IBM steps forward to replace Silicon Transistors with Carbon Nanotubes

Carbon Nanotube

The breakthrough is that - IBM improves carbon nanotube scaling below 10nm. How ever before calling it as breakthrough we should also check out what other giants like Intel, AMD, TSMC or Samsung is working on. This breakthrough has relation with the Moore's Law. Yes you got right..!!It says that the transistor counts double only every 18 month or so. It’s the time that Intel marks 40 years of the 4004 microprocessor and here now lying some fear that progress will soon hit a wall.

You can refer to my post History and Evolution of Integrated Circuits where it shows clear progress of semiconductor industry.

But not to worry, IBM has developed a way that could help the semiconductor industry continue to make ever more dense chips to support Moore's law. These chips will be both faster and more power efficient.

Few glimpse of carbon nanotube transistors

• Carbon nanotube transistors can operate at ten nanometers
• Equivalent to 10,000 times thinner than a strand of human hair
• Less than half the size of today’s leading silicon technology
• Could also mean wearables that attach directly to skin and internal organs

Here I have an animation for Animated Nanofactory in Action.

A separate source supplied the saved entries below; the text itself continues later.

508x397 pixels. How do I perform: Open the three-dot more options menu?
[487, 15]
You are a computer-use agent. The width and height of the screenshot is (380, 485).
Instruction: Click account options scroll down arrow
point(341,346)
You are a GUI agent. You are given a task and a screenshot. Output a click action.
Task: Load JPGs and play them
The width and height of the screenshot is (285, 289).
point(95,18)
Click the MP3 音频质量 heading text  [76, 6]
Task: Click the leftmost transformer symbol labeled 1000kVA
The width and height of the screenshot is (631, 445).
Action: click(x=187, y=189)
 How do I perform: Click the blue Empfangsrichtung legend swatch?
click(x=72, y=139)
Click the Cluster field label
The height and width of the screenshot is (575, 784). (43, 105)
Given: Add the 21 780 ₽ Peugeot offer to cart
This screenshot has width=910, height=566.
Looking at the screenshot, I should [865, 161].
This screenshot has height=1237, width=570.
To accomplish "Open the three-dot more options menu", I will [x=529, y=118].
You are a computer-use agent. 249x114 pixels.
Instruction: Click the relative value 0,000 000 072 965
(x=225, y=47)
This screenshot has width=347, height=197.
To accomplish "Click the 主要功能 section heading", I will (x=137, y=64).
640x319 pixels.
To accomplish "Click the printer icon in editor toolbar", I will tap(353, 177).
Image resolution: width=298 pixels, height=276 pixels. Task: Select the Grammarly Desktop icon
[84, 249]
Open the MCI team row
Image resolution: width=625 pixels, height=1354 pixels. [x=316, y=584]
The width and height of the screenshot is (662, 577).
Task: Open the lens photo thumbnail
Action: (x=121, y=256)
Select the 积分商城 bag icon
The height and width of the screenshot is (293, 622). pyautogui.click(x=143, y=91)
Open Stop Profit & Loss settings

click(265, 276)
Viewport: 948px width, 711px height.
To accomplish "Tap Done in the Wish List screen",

As a result of this the devices will become smaller, increased contact resistance for carbon nanotubes has hindered performance gains until now.

These results could overcome contact resistance challenges all the way to the 1.8 nanometer node – four technology generations away.

A project at IBM is now aiming to have transistors built using carbon nanotubes ready to take over from silicon transistors soon after 2020. According to the semiconductor industry’s roadmap, transistors at that point must have features as small as five nanometers to keep up with the continuous miniaturization of computer chips.

IBM has previously shown that carbon nanotube transistors can operate as excellent switches at channel dimensions of less than ten nanometers – the equivalent to 10,000 times thinner than a strand of human hair and less than half the size of today’s leading silicon technology.

IBM's new contact approach overcomes the other major hurdle in incorporating carbon nanotubes into semiconductor devices, which could result in smaller chips with greater performance and lower power consumption.

Earlier this summer, IBM unveiled the first 7 nanometer node silicon test chip, pushing the limits of silicon technologies and ensuring further innovations for IBM Systems and the IT industry.

By advancing research of carbon nanotubes to replace traditional silicon devices, IBM is paving the way for a post-silicon future and delivering on its $3 billion chip R&D investment announced in July 2014.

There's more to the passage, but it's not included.